*** Text segment Section Begins ***

In any case, The Mt Umunhum project page on MidPen’s website includes three possible options for how to approach this issue. The first option is to go ahead with the original plan to demolish all remnants of the base, including the tower, and return the summit to as near as possible to a natural state. The second option is to partially demolish the tower, and keep only the first floor outer wall of the structure, forming it into an open air monument. The third option is to completely seal and preserve the immense cube. Artist conception drawings are presented of all three options. The MidPen website makes no mention of any visitor’s center structure.

With all due respect to the military history of the site, and to those who performed their duty by serving there, in my opinion the real historical significance of the Air Force base is quite minimal. The site is not unique, and there were no battles fought there. It’s not like it was freakin Omaha Beach or Gettysburg or something like that. I suspect these guys actually had it good there compared to those who served in a real fighting war in some God forsaken corner of the world like some of my old friends. I would imagine that it was not unlike the duty that I myself performed when I in the service. I too am also a former serviceman, and during my 4 year stint on active duty in the 70s, I was stationed at Teufelsberg in Berlin. Teufelsberg was at the time a top secret facility with an intensive, live, cold war ear mission shrouded in mystery. We worked very hard, but we always had it comparatively good. I have to admit it makes me a little sad to see pictures on the internet of the dilapidated condition of the Teufelsberg site following it’s decommissioning after the close of the cold war era. And like Umunhum, it has a group of former servicemen who are trying to save it. In my opinion it’s really up to the people who live in the region to decide whether they think Teufelsberg is important to their history. Or is it just an eyesore?

*** Text segment Section Ends ***
*** Records provided Section Begins ***

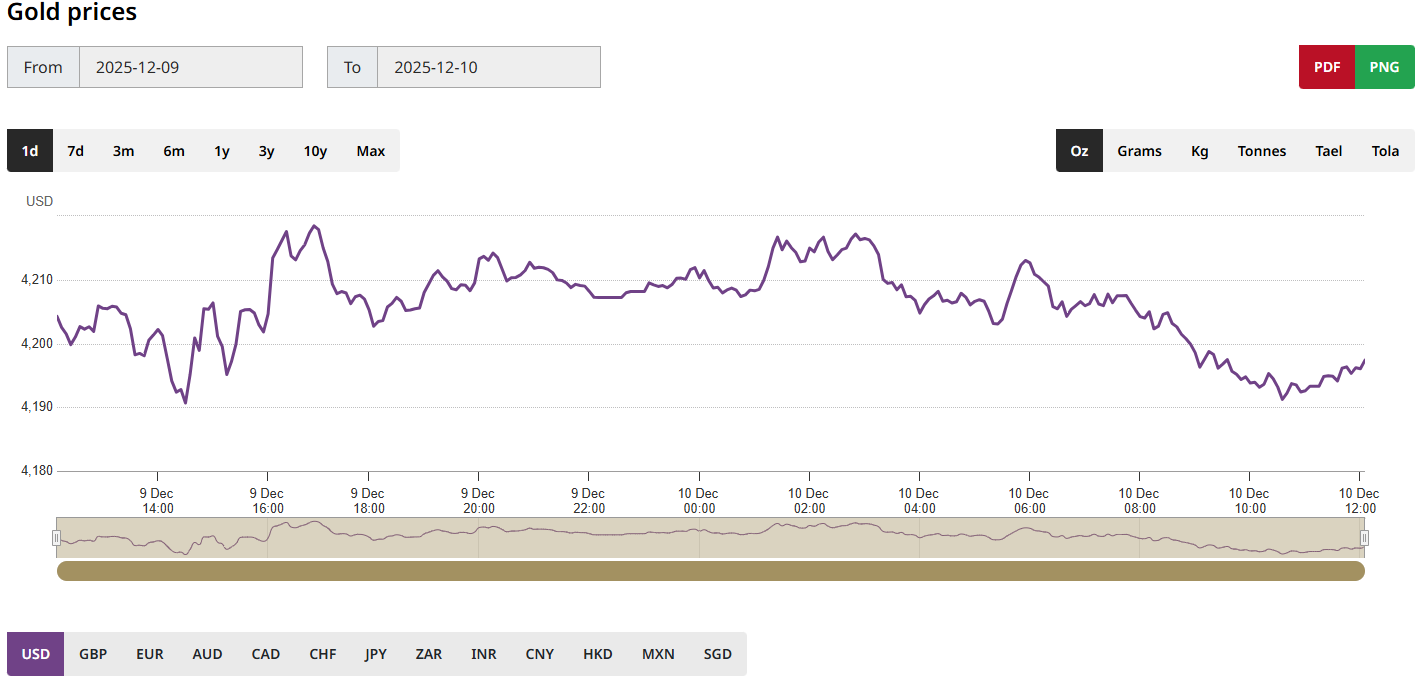The width and height of the screenshot is (1423, 684).
Task: Change weight unit to Grams
Action: (x=1139, y=151)
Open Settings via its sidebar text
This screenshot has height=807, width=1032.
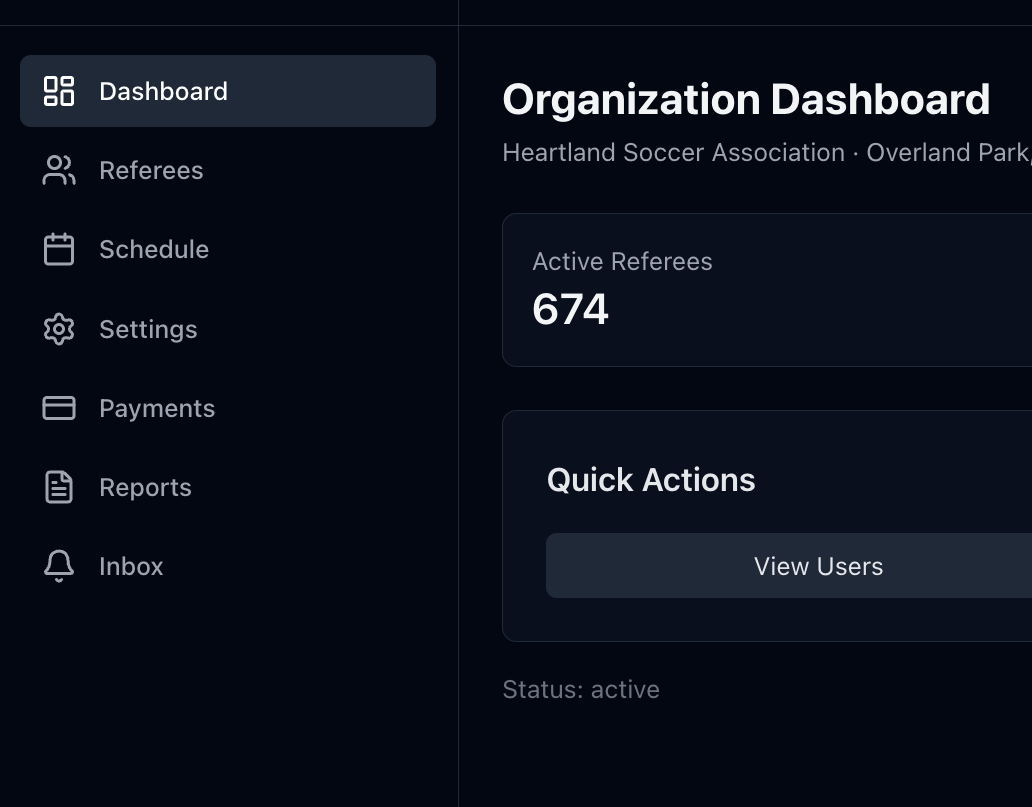pyautogui.click(x=148, y=329)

*** Records provided Section Ends ***

What is being asked ▸
In the Mt Umunhum text, what does the second option propose for the tower?

Exercise result ▸
It proposes partly demolishing the tower and keeping only the first floor outer wall, turning it into an open air monument.